Once you get to Big Fish, you’re prompted through an investigation. I will give the game its flowers here: the mystery itself at the core of the game is pretty good! It plays fair, and it’s quite tricky – I missed the key clues and had to brute-force at the point where I was asked to choose the real killer, but the explanation makes me satisfied that I could have figured out their identity if only I had paid more attention. You’re helped out by new text appearing in a different colour – for example, once you meet the conditions to progress to the next scene, some green text will appear to draw your attention to the new hyperlink. This is a great quality-of-life feature. And for all that I think those crocodile bits are misplaced and don’t mix well with the central premise, there are one or two related scenes which add intrigue.

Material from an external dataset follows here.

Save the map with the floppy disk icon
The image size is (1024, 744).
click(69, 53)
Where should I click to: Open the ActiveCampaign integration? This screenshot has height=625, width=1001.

There is a good murder mystery game in here!
But there’s a more fundamental issue that cannot be left unsaid. The technical quality of the text is poor throughout, in ways that any kind of proofreading would surely have caught, and in ways that can’t just be attributed to translation issues (at least not as far as I understand). The point of view goes haywire, switching abruptly from second-person to first-person and back again. There are basic oversights with the Twine game logic, where you can visit the same room and pick up the same item over and over again. One character’s name changes mid-scene. It feels like this game has been written in a rush to the IFComp deadline and no time has been left for editing or testing.
I don’t know if that’s what happened, but if it is, it’s a cautionary tale. There is stuff to like about Big Fish, but it feels hurried and underbaked, so as it stands it’s less enjoyable than it should have been.
(Also, look, I know I’m going to annoy people if I harp on about AI cover art every time, but I gotta call it out here. If you’re going to do it, and I don’t think you should and I’m not interested in arguing that point but if you’re going to, you’ve got to have some curation, or some sense of what would accurately represent the literal or metaphorical events of the game. This one looks like the author has just typed “Big Fish” into the AI and downloaded whatever came out. Maybe they haven’t but it looks like they have. There is no big fish in Big Fish.)